■ **Instructions to follow**
In the listing below, look for "Onyfans" and copy every line that has it.

———

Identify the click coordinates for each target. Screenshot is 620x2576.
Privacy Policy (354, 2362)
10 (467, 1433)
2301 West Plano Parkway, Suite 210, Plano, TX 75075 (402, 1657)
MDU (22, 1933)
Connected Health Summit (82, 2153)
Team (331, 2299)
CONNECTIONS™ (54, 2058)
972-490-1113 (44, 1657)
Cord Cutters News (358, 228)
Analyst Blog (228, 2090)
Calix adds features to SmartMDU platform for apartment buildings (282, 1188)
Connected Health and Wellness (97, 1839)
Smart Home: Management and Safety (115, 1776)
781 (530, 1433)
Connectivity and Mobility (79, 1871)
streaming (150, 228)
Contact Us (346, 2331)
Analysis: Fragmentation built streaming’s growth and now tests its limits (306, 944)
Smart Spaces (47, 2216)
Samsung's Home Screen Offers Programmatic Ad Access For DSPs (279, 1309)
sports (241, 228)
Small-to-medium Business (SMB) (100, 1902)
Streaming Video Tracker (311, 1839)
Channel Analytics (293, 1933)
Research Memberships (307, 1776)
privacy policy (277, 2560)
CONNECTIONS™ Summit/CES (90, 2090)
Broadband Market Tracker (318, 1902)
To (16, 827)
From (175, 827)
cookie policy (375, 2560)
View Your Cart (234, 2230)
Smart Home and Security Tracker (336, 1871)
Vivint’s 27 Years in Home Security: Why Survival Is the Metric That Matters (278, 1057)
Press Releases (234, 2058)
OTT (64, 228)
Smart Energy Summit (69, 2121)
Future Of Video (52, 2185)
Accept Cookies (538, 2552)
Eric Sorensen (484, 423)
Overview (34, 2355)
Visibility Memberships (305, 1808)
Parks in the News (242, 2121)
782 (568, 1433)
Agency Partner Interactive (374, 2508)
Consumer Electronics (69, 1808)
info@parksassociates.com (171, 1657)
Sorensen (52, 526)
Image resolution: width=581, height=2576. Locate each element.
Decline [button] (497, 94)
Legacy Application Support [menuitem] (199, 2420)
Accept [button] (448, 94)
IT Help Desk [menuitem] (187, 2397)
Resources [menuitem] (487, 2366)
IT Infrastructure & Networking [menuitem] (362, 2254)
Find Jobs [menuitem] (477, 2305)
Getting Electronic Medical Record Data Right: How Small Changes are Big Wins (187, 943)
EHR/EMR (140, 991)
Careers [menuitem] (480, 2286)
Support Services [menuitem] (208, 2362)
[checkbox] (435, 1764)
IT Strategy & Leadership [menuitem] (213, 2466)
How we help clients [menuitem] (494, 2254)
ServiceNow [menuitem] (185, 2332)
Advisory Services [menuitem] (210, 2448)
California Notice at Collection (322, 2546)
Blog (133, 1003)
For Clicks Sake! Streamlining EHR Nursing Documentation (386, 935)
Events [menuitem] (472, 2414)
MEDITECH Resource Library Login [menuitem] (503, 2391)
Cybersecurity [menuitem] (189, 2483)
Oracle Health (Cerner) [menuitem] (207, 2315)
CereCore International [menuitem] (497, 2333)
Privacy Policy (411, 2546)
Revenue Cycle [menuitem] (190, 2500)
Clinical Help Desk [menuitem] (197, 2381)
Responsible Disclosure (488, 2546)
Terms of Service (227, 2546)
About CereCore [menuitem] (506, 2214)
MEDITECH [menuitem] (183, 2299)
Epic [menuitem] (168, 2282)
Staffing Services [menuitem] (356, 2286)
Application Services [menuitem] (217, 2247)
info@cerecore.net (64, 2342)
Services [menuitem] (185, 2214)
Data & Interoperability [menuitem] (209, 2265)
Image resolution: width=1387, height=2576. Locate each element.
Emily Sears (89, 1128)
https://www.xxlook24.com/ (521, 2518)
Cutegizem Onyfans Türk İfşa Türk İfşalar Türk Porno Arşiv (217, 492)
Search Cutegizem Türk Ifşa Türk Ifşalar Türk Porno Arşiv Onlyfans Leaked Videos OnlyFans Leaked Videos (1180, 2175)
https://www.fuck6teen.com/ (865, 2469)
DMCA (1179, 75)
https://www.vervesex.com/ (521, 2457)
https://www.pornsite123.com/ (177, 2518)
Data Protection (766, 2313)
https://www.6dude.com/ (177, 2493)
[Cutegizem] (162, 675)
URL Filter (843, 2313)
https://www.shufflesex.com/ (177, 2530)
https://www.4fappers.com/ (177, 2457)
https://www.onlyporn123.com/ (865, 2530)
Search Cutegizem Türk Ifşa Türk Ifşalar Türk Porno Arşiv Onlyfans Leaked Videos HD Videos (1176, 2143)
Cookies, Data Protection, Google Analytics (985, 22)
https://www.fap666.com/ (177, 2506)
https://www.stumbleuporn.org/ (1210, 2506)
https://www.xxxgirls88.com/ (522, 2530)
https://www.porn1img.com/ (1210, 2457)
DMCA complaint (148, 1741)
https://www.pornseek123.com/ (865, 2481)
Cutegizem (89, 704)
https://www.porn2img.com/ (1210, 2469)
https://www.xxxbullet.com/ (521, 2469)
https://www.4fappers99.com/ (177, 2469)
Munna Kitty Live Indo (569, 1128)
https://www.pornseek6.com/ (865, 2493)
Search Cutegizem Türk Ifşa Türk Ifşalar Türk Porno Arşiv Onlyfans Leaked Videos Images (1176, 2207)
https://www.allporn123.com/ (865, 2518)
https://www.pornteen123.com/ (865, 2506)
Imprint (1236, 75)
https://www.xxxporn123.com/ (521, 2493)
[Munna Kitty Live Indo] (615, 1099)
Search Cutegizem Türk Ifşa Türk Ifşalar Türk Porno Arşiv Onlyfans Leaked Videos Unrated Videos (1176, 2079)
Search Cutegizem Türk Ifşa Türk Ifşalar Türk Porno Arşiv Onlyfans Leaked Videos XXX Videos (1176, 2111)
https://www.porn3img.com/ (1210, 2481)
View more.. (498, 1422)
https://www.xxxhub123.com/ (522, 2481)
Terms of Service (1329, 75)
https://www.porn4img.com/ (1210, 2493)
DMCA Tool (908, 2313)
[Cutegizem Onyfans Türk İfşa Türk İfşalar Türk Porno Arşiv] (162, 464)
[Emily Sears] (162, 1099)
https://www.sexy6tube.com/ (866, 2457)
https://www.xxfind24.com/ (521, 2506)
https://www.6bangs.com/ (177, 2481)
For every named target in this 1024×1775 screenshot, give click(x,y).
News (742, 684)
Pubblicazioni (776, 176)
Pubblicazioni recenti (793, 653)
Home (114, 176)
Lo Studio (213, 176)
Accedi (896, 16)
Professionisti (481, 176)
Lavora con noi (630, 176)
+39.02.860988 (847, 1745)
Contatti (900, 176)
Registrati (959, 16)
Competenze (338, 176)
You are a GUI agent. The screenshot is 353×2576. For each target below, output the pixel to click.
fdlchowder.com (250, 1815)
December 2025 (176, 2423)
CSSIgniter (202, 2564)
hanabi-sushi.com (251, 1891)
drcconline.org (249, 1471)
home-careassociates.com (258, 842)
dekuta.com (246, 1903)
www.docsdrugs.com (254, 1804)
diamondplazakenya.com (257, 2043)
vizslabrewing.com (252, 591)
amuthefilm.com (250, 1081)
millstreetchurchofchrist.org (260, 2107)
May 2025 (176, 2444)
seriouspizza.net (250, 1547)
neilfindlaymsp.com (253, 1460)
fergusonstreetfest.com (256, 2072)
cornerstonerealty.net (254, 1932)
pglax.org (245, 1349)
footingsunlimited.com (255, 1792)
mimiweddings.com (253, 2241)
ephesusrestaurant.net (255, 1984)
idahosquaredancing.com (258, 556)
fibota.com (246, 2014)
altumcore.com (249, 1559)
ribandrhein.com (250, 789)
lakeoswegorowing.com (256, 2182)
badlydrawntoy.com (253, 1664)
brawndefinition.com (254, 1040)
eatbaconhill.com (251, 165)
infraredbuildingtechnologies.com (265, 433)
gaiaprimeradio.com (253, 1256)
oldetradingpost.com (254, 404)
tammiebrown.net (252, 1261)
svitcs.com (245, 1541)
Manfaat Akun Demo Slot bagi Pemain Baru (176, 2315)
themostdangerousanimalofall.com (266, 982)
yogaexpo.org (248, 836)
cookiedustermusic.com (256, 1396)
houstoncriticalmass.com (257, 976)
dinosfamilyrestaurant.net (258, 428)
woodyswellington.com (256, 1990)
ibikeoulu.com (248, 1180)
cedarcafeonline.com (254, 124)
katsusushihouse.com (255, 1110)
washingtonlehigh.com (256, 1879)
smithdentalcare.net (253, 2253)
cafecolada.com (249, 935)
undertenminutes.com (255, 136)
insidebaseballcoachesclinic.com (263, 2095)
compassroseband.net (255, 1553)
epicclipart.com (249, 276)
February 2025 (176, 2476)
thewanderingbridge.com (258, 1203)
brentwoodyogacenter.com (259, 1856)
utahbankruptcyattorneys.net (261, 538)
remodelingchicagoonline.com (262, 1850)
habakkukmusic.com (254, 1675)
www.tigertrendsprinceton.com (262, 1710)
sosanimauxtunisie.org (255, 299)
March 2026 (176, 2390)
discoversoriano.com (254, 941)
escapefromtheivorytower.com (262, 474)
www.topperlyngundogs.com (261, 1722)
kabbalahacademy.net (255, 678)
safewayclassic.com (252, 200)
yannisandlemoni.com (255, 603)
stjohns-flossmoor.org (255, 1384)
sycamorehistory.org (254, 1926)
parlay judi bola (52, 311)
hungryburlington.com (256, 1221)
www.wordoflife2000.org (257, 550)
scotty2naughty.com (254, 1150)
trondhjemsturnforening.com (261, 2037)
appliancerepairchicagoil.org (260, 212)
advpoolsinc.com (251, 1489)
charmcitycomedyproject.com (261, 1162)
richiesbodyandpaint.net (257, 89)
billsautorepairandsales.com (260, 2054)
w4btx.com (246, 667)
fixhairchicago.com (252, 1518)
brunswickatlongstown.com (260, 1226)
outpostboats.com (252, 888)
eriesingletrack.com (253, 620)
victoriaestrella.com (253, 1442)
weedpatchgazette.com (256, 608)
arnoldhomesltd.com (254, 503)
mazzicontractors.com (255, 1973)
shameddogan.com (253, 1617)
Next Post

———

■ **Answer to the problem**
Cutegizem Onyfans Türk İfşa Türk İfşalar Türk Porno Arşiv (217, 492)
[Cutegizem Onyfans Türk İfşa Türk İfşalar Türk Porno Arşiv] (162, 464)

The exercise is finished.